Texto selecionado

O Supremo Tribunal Federal (STF) decidiu, na semana passada, anular uma decisão de 2022 sobre a chamada “revisão da vida toda” do Instituto Nacional do Seguro Social (INSS), que havia concedido vitória aos aposentados. Os ministros não chegaram a julgar o recurso do INSS que questiona a revisão, mas a anulação veio por meio do julgamento de uma ação sobre o fator previdenciário, que estava havia 25 anos no Supremo.
O que o STF decidiu sobre a revisão da vida toda do INSS?
O julgamento ocorreu dentro do mesmo processo que questionava a validade do fator previdenciário, um índice criado em 1999 que considera vários critérios para definir o valor das aposentadorias. Ele tinha o objetivo de incentivar o segurado a trabalhar por mais tempo. Para isso, reduzia o benefício de quem se aposentava antes. Nesse ponto, o Supremo rejeitou a ação e declarou a constitucionalidade do fator previdenciário.

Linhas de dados
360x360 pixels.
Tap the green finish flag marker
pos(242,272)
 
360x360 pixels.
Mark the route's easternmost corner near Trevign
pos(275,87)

Instruções
**1.** Retorne, do texto sobre a revisão da vida toda do INSS, o trecho que vai de "O Supremo Tribunal" a "do fator previdenciário.".
**2.** Segundo o texto sobre a revisão da vida toda do INSS, em que ano foi criado o fator previdenciário?

Resultados das tarefas
**1.**
O Supremo Tribunal Federal (STF) decidiu, na semana passada, anular uma decisão de 2022 sobre a chamada “revisão da vida toda” do Instituto Nacional do Seguro Social (INSS), que havia concedido vitória aos aposentados. Os ministros não chegaram a julgar o recurso do INSS que questiona a revisão, mas a anulação veio por meio do julgamento de uma ação sobre o fator previdenciário, que estava havia 25 anos no Supremo.
O que o STF decidiu sobre a revisão da vida toda do INSS?
O julgamento ocorreu dentro do mesmo processo que questionava a validade do fator previdenciário, um índice criado em 1999 que considera vários critérios para definir o valor das aposentadorias. Ele tinha o objetivo de incentivar o segurado a trabalhar por mais tempo. Para isso, reduzia o benefício de quem se aposentava antes. Nesse ponto, o Supremo rejeitou a ação e declarou a constitucionalidade do fator previdenciário.

**2.** Em 1999.